Relabel every "image size" in the rows below as "frame size" and reproduce the rows with nothing else changed. Leave the pictures out.
[START ENTRIES PROVIDED]
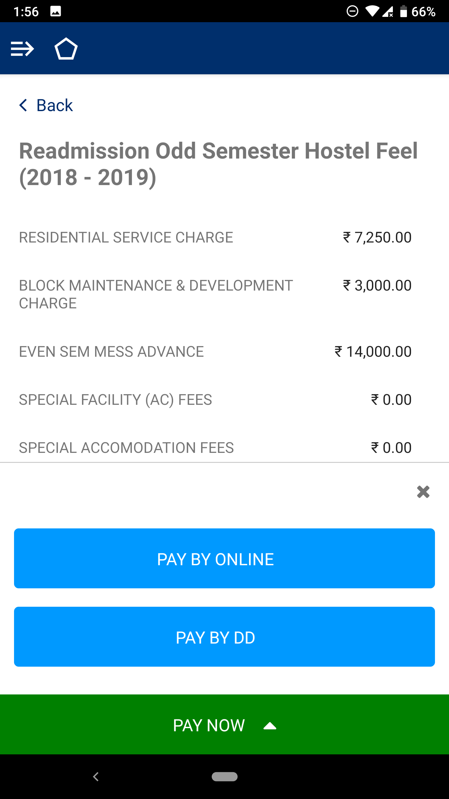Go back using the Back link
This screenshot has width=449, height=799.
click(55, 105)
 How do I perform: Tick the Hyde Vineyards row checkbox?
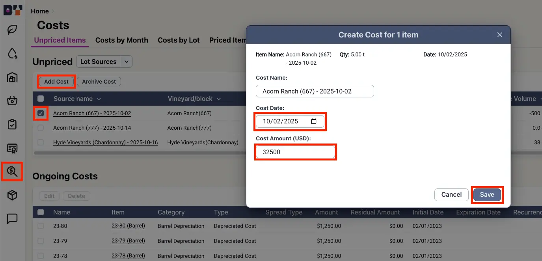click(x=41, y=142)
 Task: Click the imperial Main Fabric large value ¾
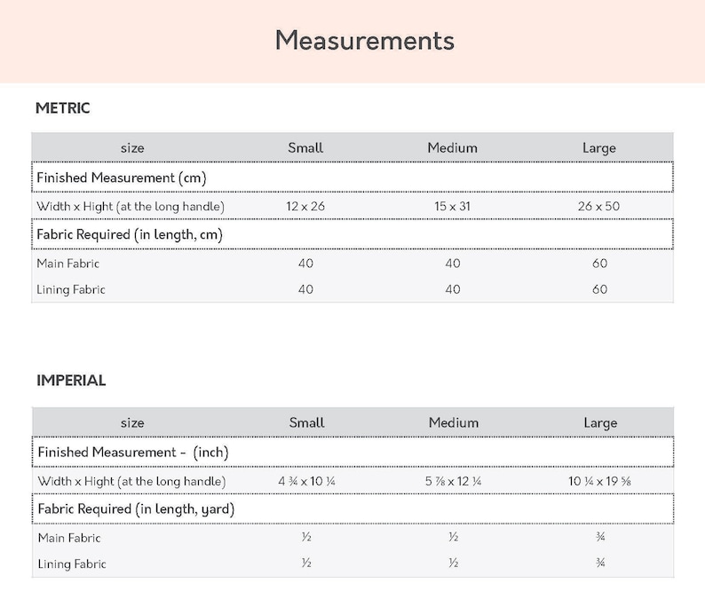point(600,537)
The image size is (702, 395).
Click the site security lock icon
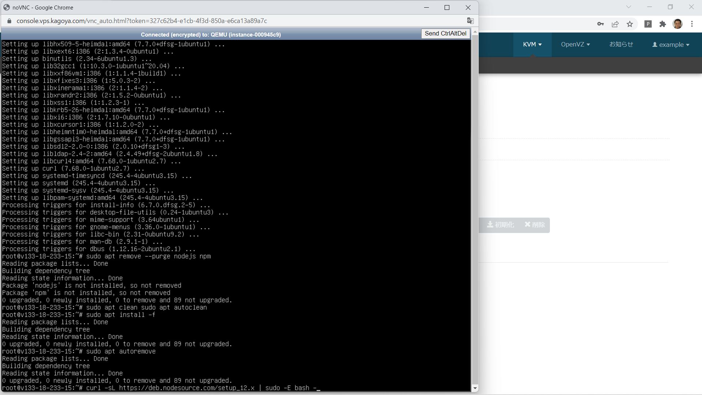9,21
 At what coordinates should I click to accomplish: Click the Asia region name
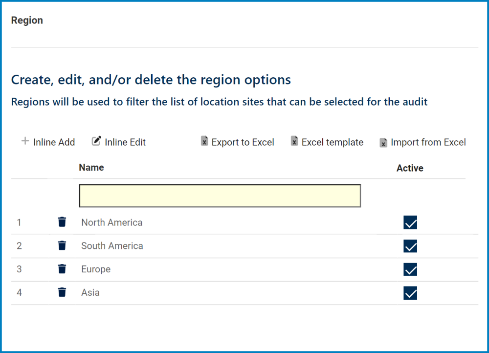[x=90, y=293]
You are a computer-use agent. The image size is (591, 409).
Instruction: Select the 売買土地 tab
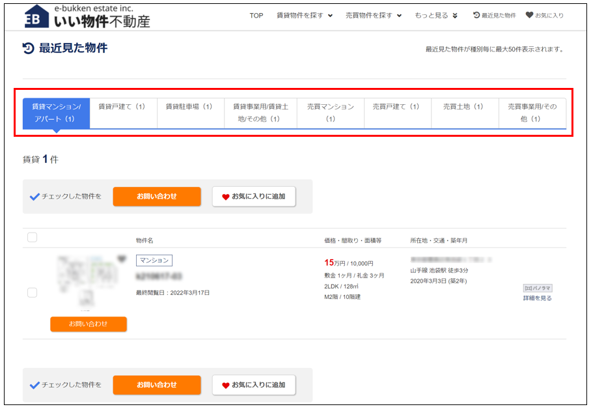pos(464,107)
[END ENTRIES PROVIDED]
◆ **WORKED ANSWER**:
Go back using the Back link
This screenshot has width=449, height=799.
click(55, 105)
 How do I perform: Tick the Hyde Vineyards row checkbox?
click(x=41, y=142)
 Task: Click the imperial Main Fabric large value ¾
point(600,537)
The frame size is (702, 395).
Click the site security lock icon
9,21
 At what coordinates should I click to accomplish: Click the Asia region name
[x=90, y=293]
You are a computer-use agent. The frame size is (591, 409).
Instruction: Select the 売買土地 tab
pos(464,107)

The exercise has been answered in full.